In de hoogtijdagen eind 2007 bestond het botnet van de Storm Worm volgens schattingen een miljoen tot tien miljoen computers, terwijl concurrerende botnets het over het algemeen met vijfduizend tot veertigduizend computers moeten doen. Diverse anti-viruspakketten werden echter snel bestand gemaakt tegen de Storm-worm en mede dankzij Microsofts Malicious Software Removal Tool werden vele geïnfecteerde computers opgeschoond. Volgens recente schattingen bestaat het botnet echter nog altijd uit zo’n 100.000 computers. In de loop van vorig jaar nam het aantal spammailtjes met de worm overigens verder af.

Maar volgens onderzoekers Georg Wicherski, Tillmann Werner, Felix Leder en Mark Schlösser van de universiteiten van Bonn en Aken had de Storm-worm veel effectiever en eerder bestreden kunnen worden. In plaats van het gedrag van een geïnfecteerde computer te analyseren, bekeken de onderzoekers de Storm-worm byte voor byte en keken ze voornamelijk naar de manier waarop de worm communiceert met met de control servers. Vervolgens ontwikkelden ze een eigen worm die verbinding kan maken met het botnetwerk. Toen ze die inzetten bleek dat de servers de zelfgemaakte client als veilig classificeerden en opnamen in het netwerk. Opmerkelijk genoeg was het daardoor ook mogelijk om de control servers instructies te geven.

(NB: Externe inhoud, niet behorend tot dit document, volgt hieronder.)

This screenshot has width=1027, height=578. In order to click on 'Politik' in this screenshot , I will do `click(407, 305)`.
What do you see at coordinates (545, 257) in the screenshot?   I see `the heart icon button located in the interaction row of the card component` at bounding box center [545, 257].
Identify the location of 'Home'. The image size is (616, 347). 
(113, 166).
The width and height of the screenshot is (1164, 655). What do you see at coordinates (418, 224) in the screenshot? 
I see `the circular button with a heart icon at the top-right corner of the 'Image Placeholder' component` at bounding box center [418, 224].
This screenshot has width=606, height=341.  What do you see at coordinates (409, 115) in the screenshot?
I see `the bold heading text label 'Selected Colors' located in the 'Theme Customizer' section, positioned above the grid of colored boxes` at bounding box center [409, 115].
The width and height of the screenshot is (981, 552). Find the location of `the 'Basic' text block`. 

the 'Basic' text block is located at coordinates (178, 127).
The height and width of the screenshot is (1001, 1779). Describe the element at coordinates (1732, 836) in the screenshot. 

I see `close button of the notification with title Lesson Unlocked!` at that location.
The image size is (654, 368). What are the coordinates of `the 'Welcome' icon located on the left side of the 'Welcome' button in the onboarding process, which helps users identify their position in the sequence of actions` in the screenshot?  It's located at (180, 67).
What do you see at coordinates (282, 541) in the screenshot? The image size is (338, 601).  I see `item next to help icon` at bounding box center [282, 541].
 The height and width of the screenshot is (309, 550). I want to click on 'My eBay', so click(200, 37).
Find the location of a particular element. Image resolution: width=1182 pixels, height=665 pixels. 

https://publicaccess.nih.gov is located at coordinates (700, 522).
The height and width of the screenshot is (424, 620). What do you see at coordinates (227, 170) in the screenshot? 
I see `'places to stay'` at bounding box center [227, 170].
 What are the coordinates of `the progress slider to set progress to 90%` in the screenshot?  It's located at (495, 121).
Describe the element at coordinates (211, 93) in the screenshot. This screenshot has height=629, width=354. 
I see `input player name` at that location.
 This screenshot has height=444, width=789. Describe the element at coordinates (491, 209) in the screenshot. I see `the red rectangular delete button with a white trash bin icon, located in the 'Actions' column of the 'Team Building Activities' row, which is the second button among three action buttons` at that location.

Vervolgens was het voor de onderzoekers een koud kunstje om ervoor te zorgen dat alle geïnfecteerde computers omgeleid werden naar een server die de onderzoekers hadden opgezet, die de geïnfecteerde computer vervolgens de melding geeft om een programma te downloaden dat de Storm-worm opruimt. De onderzoekers schreven zelf een programma, genaamd Stormfucker, dat de Storm-worm kan verwijderen, maar zetten die uiteindelijk niet in, omdat het ongevraagd installeren en aanbieden van software in sommige landen illegaal is en er de mogelijkheid bestond dat computergebruikers de onderzoekers zouden aanklagen als er bij het opschonen iets fout zou gaan.

De resultaten hebben de onderzoekers echter wel veel inzicht gegeven in de manier waarop botnets werken, waardoor er in de toekomst mogelijk effectiever opgetreden kan worden tegen dit soort malware.